As the number of smart environments is increasing, our reliance on IoT devices and sensors is also increasing. However, the data from sensors may not always be reliable as sensors can report incorrect sensor readings and event notifications due to sensor failure or a compromise by a malicious actor. Although there has been extensive research on sensor data verification, they have their own limitations. Most of them deal with only certain types of sensor data, either only verifying the events notifications or only the sensor readings. They use redundant sensors for verification which might incur additional cost and overhead. As those works are designed to learn from a single smart home data without collaborating with other smart homes, they cannot utilize more diverse data from multiple smart homes to achieve better accuracy.

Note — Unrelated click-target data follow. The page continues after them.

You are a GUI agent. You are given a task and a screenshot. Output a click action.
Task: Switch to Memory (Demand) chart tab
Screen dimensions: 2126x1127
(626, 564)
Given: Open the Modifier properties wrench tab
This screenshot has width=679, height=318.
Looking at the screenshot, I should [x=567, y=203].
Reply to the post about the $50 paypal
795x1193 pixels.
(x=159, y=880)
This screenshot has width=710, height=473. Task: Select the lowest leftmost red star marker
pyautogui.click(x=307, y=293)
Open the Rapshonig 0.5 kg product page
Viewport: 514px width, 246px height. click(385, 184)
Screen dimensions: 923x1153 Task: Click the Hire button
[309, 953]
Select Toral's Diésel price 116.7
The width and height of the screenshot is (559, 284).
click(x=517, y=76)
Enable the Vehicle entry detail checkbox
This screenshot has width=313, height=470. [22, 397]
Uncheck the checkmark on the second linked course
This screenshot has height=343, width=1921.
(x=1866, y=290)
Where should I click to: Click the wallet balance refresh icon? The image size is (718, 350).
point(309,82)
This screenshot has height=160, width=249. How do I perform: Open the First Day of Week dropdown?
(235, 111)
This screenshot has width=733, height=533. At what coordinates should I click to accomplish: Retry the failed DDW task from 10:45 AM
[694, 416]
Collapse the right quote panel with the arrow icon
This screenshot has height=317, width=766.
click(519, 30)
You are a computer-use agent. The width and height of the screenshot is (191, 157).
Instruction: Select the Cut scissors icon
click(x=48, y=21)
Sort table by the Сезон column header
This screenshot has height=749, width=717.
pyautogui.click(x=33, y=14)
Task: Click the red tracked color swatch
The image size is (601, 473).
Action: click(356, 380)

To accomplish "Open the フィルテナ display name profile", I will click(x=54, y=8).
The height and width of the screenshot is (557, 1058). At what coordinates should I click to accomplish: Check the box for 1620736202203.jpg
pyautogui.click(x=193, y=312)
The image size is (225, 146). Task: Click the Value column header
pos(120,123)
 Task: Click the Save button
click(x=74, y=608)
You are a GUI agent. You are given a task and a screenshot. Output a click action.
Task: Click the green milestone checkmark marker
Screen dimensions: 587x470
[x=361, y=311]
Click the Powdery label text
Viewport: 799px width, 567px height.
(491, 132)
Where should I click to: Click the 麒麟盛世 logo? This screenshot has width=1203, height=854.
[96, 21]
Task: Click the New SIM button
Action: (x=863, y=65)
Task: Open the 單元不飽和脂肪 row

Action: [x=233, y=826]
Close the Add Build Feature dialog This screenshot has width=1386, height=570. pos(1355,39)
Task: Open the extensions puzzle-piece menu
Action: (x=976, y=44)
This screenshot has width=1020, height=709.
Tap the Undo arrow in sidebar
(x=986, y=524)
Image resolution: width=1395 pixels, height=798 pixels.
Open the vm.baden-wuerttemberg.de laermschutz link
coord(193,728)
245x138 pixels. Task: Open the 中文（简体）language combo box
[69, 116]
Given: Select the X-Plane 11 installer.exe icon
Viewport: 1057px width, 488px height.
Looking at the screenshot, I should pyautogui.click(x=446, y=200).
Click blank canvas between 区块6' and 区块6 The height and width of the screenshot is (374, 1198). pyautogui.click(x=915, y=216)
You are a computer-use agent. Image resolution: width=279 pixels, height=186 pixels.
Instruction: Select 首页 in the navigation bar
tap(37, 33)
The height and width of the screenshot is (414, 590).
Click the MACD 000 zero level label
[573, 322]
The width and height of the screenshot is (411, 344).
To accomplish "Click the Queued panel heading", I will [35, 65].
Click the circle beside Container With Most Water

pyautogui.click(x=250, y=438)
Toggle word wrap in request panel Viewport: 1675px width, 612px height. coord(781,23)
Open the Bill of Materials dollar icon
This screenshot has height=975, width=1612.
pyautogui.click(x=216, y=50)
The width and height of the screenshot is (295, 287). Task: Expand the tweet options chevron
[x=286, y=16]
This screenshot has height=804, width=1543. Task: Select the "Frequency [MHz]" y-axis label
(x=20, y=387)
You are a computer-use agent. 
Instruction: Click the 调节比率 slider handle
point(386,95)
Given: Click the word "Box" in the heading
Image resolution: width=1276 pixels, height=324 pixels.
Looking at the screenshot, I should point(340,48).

In this thesis, we present an approach that learns the relationships among the co-located sensors and uses that relationship to verify the reported sensor readings, and detects event notifications (including masked and spoofed events) by monitoring co-located IoT devices and also learns collaboratively from the data of multiple smart homes without sharing the private data to a centralized server using federated learning. We implement our solution in the context of smart homes and evaluate its effectiveness using a public smart home dataset. For sensor reading verification, we achieve an R2 score of 0.98, and for event verification, we achieve an accuracy of up to 100% which is among the best of existing works.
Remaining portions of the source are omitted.